As high altitude mountaineering on Everest progressed into the late 1970s and 1990s, more complex team dynamics began to be seen. Almost matrix-like teams began to arrive on Everest, where there was less of a hierarchical structure. Teams could comprise of several ‘sub-teams’ climbing with their own agenda, and yet still supporting, in some ways, the greater effort. There might also be less of a singular leader.

Perhaps one of the most significant climbs on the 1970s was the small Austrian/Italian “sub-team” of climbing aces Peter Habeler and Reinhold Messner; who in 1978; made the first successful ascent of Everest without the help of supplementary oxygen. Despite various stories of how they would sustain permanent brain damage; and that Everest could not be climbed with such aids; the two demonstrated that 1) self-limiting beliefs do not help in achieving stretch goals, and 2) preparation to the smallest detail underpins all great successes. While many thought this achievement relied on a lot of good luck and was a bit of fluke, in reality, Messner and Habeler arrived on Everest with a stellar track record This included climbing the dreaded North Face of the Eiger in record time, as well as climbing Gasherbrum I, a “smaller’ 8000-metre peak in Pakistan; without the aid of bottled oxygen. Very much like the myth of the famous “four-minute” mile barrier that runner Roger Bannister smashed in the 1950s, in reality, the time for breaking this “barrier” was ripe, and it was only a matter of time before it was broken. Both Bannister and Messner/Habeler just were the right people at the right time to make history.

1983 The Kangshung Face: This landmark expedition was unique in that it attempted the then unclimbed Kangshung Face of Everest from the Kangshung side of the mountain; a huge, 3000-metre snow and ice covered face, fraught with avalanche risk. As a metaphor, many think business revenues are best obtained from developing new business when in fact existing clients can be explored of yet untapped needs and wants. In that sense, mountaineering involves the exploration of previously climbed peaks (like Everest); to see what new routes can be attempted. Most peaks are climbed for the first time by the easiest route, followed by (often) successively harder new routes. Like the low hanging fruit that most businesses enjoy when they begin, what can you do to raise the game; and go beyond this level? In 1983, the small Anglo-American team of just four climbers, no Sherpa support, inched up the massive face until the final barrier was overcome. Then, Stephen Venables and Ed Webster made a dash for the top. Webster suffered frostbite and Venables had to continue alone to the very top. Descending in the darkness, he spent a night out, without a tent or sleeping bag – and survived. He then spent a harrowing few days making his way back to safety.

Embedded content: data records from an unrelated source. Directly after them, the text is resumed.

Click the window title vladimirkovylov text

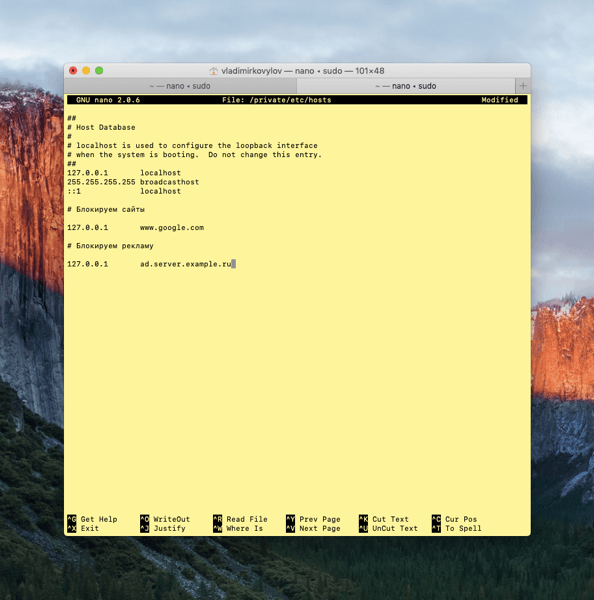(251, 71)

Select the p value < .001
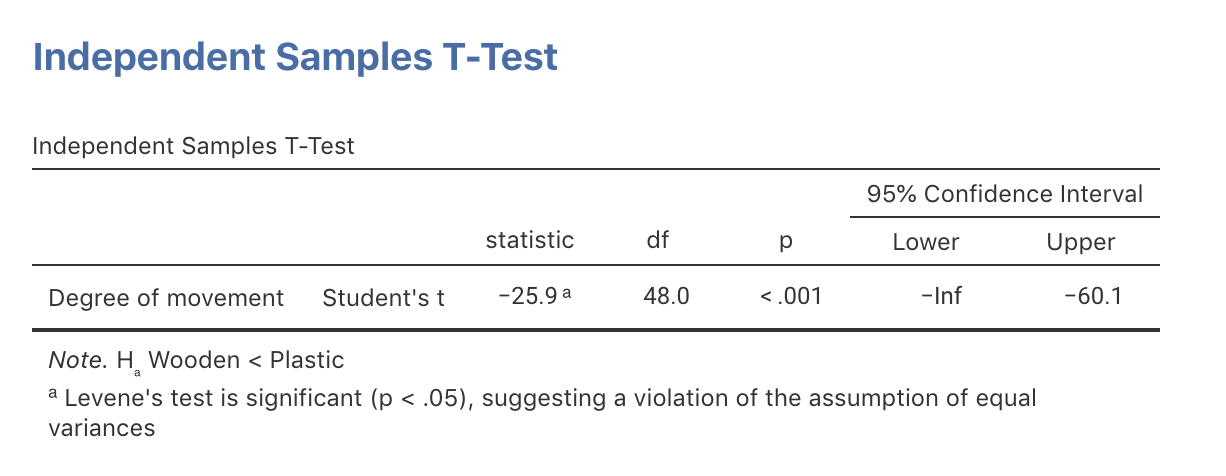coord(791,297)
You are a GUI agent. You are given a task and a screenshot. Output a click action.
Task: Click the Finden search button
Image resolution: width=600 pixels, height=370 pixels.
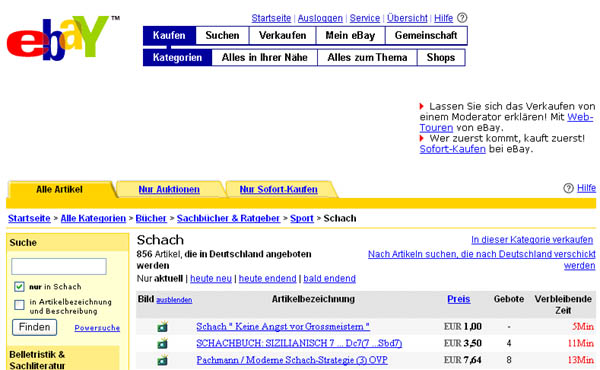coord(34,327)
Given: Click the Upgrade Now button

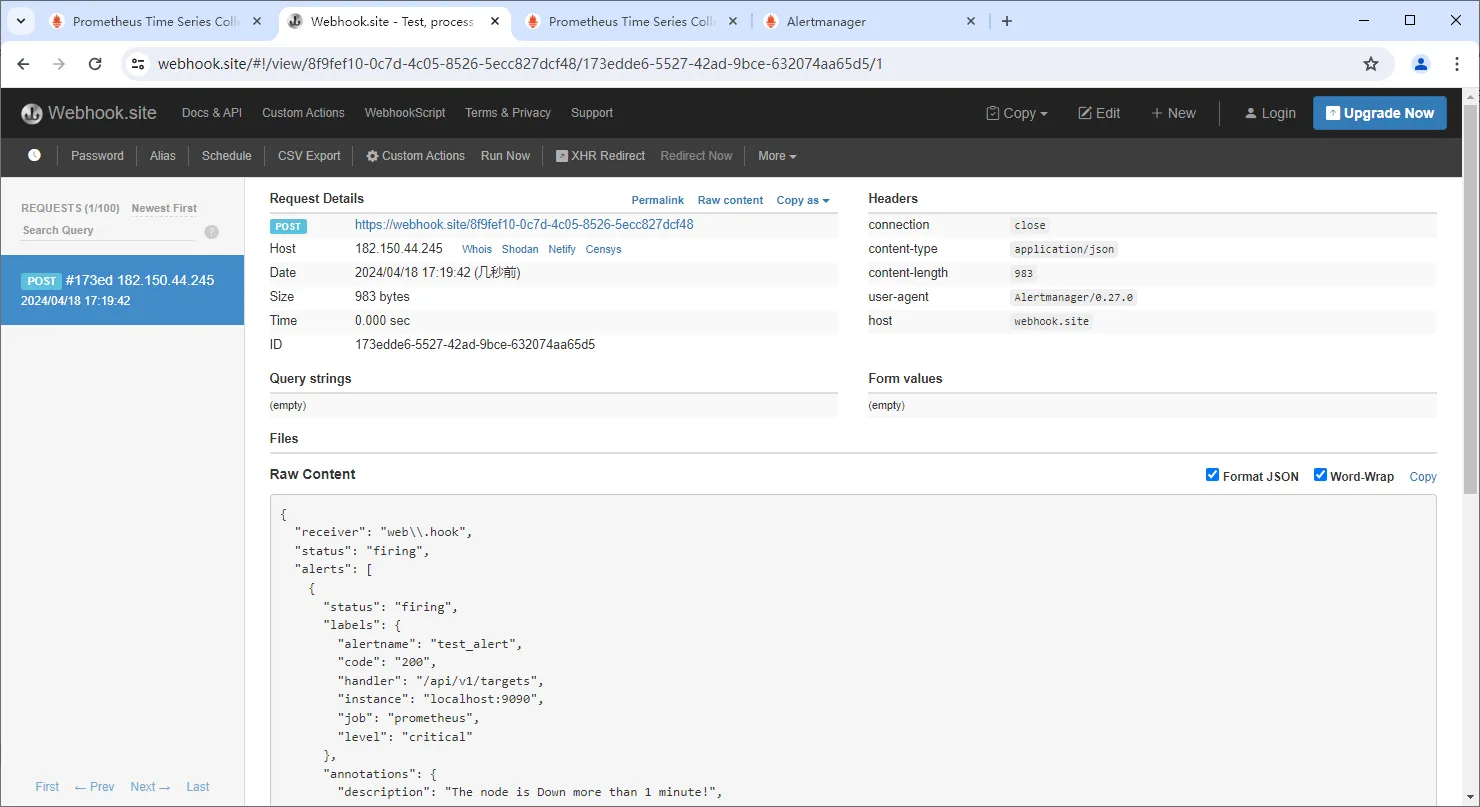Looking at the screenshot, I should [x=1379, y=113].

The 1983 climbed further enforced the view that, small, competent teams had the nimbleness and agility that big teams did not have in tackling such routes. No doubt, the route could have been ‘forced’ by using resource intensive, “siege” style versus lightweight” alpine” style approaches, but in my experience, such expeditions suffer from supply chain bottlenecks, and a cumbersome leadership structure. In many ways, the 1983 team was a team without leaders; each member coming with superb mountaineering skills, a desire to cooperate fully with each other, and knowing always when to lead and when to follow. Perhaps the most critical factor was the ability of each team member to lead themselves effectively.

Reinforcing this approach was the Australian team in 1984, immortalized by their new route on the north face of Everest, called “ White Limbo”. This climb established, for the first time in decades, a totally new route on the north side of Everest in Tibet. More significantly, was how the “team of leaders”; persisted, despite losing a lot of mission-critical equipment in an avalanche early in the climb, their eschewing the typical Sherpa porter support, and their lightweight tactics on a huge objective. That just four climbers could pull off this feat set new standards for climbing on Everest.

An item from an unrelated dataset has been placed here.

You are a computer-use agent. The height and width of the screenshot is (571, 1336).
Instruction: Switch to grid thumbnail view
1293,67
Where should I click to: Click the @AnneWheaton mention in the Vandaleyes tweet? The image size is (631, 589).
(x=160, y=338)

The saddest, but important leadership lessons in the last two decades however are not from such groundbreaking feats. Rather, they are from the democratization of climbing on Everest through the facilitation of ascents by “amateurs” joining commercial expeditions. Here, experienced guides, charge top dollar for amateurs of all colour and experience t have a crack at the world’s highest peak. The dynamics are completely different in that it is the skill of the guides and the “system” in setting up a mountain full of camps and oxygen for the clients to offer them the best chance to succeed. What is often lacking is a poor level of self and team leadership expressed by the participants in such ventures. This is where the strong social contracts that exist between climbers who have had a long apprenticeship on other peaks; and time spent climbing such peaks together is rare.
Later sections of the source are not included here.